## ACTIVITY:
Your answer should hold only the lines from the start of the data below through the line with "Салаты из курицы (33, 2287)", copied exactly, with pictures left out.

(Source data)
/---
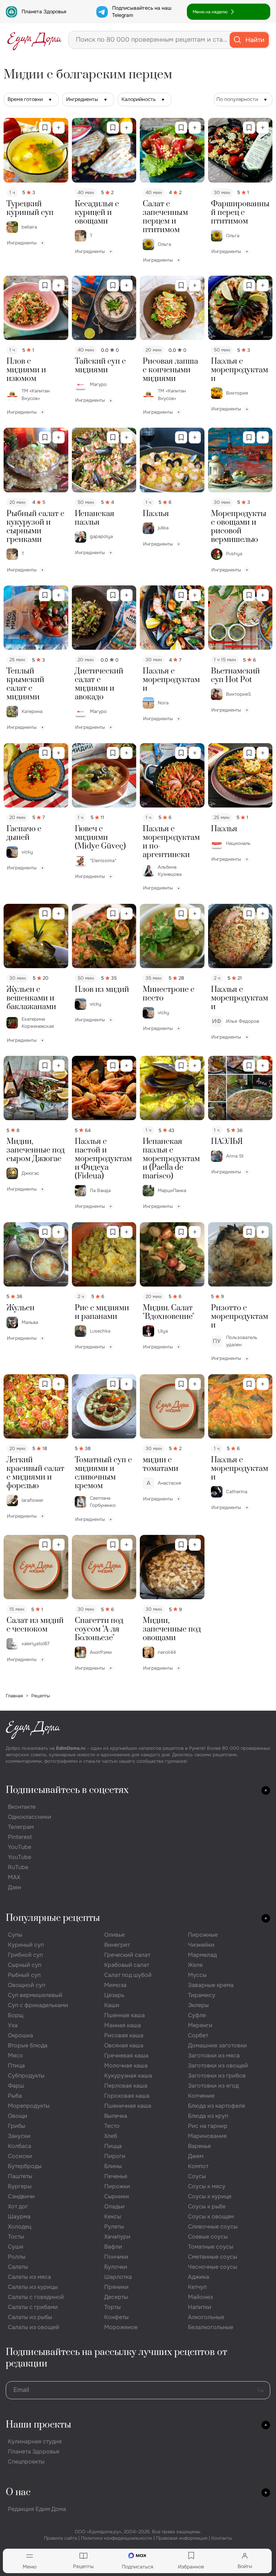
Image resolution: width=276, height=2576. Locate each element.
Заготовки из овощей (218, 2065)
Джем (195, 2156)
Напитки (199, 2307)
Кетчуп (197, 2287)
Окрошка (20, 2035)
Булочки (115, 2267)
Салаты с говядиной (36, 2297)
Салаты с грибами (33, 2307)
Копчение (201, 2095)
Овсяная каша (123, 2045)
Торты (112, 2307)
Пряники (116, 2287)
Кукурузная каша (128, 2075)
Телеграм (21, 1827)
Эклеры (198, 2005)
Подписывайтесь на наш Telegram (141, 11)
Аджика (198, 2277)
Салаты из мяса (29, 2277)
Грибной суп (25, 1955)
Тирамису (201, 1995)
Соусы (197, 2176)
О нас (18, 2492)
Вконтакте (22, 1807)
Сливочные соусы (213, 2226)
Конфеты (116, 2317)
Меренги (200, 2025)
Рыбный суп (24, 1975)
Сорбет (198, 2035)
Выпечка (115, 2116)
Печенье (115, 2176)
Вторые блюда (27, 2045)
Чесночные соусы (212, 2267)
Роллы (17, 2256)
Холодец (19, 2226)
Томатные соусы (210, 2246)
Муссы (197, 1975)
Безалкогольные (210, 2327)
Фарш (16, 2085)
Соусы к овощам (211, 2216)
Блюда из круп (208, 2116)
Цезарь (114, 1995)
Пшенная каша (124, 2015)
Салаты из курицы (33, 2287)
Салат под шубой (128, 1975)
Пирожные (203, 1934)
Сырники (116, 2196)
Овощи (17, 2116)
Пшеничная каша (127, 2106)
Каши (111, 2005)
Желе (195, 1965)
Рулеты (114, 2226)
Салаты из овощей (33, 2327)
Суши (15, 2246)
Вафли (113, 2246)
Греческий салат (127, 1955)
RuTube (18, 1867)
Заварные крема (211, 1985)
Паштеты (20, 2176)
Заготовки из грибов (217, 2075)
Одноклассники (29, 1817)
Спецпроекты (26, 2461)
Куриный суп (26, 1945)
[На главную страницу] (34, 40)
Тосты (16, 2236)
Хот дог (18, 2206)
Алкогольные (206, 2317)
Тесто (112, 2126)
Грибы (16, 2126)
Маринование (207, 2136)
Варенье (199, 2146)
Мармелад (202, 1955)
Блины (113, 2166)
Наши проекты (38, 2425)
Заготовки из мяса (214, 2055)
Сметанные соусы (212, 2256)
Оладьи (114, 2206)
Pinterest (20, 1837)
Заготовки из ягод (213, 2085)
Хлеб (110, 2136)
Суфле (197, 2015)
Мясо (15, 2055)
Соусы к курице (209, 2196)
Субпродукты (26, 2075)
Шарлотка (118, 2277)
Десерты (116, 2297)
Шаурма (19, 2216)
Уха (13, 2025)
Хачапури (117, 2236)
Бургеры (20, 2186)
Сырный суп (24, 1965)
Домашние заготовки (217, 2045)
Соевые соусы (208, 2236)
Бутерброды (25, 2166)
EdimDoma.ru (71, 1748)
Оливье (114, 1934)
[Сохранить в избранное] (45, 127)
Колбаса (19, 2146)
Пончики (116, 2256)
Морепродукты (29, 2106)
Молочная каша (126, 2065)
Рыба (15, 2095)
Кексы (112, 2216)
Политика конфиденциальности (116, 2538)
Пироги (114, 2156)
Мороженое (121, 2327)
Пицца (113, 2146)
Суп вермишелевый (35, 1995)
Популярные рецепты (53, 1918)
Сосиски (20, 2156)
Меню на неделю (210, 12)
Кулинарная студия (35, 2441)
\---
## WRITTEN ANSWER:
Image resolution: width=276, height=2576. Locate each element.
Заготовки из овощей (218, 2065)
Джем (195, 2156)
Напитки (199, 2307)
Кетчуп (197, 2287)
Окрошка (20, 2035)
Булочки (115, 2267)
Салаты с говядиной (36, 2297)
Салаты с грибами (33, 2307)
Копчение (201, 2095)
Овсяная каша (123, 2045)
Торты (112, 2307)
Пряники (116, 2287)
Кукурузная каша (128, 2075)
Телеграм (21, 1827)
Эклеры (198, 2005)
Подписывайтесь на наш Telegram (141, 11)
Аджика (198, 2277)
Салаты из мяса (29, 2277)
Грибной суп (25, 1955)
Тирамису (201, 1995)
Соусы (197, 2176)
О нас (18, 2492)
Вконтакте (22, 1807)
Сливочные соусы (213, 2226)
Конфеты (116, 2317)
Меренги (200, 2025)
Рыбный суп (24, 1975)
Сорбет (198, 2035)
Выпечка (115, 2116)
Печенье (115, 2176)
Вторые блюда (27, 2045)
Чесночные соусы (212, 2267)
Роллы (17, 2256)
Холодец (19, 2226)
Томатные соусы (210, 2246)
Муссы (197, 1975)
Безалкогольные (210, 2327)
Фарш (16, 2085)
Соусы к овощам (211, 2216)
Блюда из круп (208, 2116)
Цезарь (114, 1995)
Пшенная каша (124, 2015)
Салаты из курицы (33, 2287)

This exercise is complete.